Edit: and please read it and check the sources, don't just search for the first one that validates your opinion and post a quote. Thanks.
Wikipedia is not the all-knowing bastion of knowledge you apparently believe it is.
No but the sources it references such as the Associated Press, the US government, the European Union and Oxford university are. And I checked the sources before I posted that link to make sure anyone who came along to say "wah wah wah wikipedia!" wouldn't have a case. This is why I advised you do the same in my post.
Also some choice bits from the "all-knowing bastion of knowledge" that is the APA while I'm here:
For the reading comprehension impaired: published works are not the same as draft manuscripts.
Some dude in the comments on that blog post says that this is stupid because it means he'll have to remove the double spaces from his draft before submitting it for publication. The response is:
So everyone shut up about the APA.
You're being incredibly snotty about this. Your point, your defense, your responsibility to highlight evidence. It's that's too much for you to do without whining, then I'm sorry, but that's not my problem.
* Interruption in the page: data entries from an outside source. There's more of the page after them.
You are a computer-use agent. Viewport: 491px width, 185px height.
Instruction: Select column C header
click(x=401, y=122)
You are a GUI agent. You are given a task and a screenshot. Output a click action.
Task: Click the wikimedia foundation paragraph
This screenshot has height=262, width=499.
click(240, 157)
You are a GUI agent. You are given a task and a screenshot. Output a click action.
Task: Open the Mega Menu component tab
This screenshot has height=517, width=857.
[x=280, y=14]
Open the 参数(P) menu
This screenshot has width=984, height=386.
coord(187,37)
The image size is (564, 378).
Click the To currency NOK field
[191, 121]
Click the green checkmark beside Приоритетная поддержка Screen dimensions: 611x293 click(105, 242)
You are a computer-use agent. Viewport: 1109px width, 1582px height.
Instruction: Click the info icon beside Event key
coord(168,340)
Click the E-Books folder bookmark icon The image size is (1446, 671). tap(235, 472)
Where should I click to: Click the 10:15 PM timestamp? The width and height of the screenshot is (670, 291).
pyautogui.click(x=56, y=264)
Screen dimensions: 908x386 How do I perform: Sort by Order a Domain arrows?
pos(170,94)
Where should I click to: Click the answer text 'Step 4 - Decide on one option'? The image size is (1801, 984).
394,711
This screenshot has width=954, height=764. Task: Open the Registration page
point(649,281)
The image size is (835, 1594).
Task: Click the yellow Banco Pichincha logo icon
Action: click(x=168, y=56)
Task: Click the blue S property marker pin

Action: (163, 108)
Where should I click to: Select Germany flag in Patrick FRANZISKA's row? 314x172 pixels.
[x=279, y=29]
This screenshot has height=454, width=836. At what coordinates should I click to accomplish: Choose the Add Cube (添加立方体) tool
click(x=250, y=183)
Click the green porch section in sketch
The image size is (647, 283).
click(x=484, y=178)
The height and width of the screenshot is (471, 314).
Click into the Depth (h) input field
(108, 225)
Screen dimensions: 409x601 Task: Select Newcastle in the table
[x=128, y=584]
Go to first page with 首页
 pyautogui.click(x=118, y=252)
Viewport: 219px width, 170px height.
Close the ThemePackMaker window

And the APA doesn't explicitly state, "two spaces are bad, mmkay?" If the extra space is removed in the process of preparing a work for publishing, that's fine, but that doesn't negate the way one can type up the manuscript that the published work is derived from.
@Insectecutor:
"Although the usualconvention for published works remains one space after each period, and indeed the decision regarding whether to include one space or two rests, in the end, with the publication designer, APA thinks the added space makes sense for draft manuscripts in light of those manuscript readers who might benefit from a brief but refreshing pause."
This does not say that two spaces is wrong, simply that one space is the norm when it comes to published works.
Also, thank you for insulting my intelligence earlier by suggesting I didn't read what I posted. I did read them. When this topic first popped up a year ago and again today.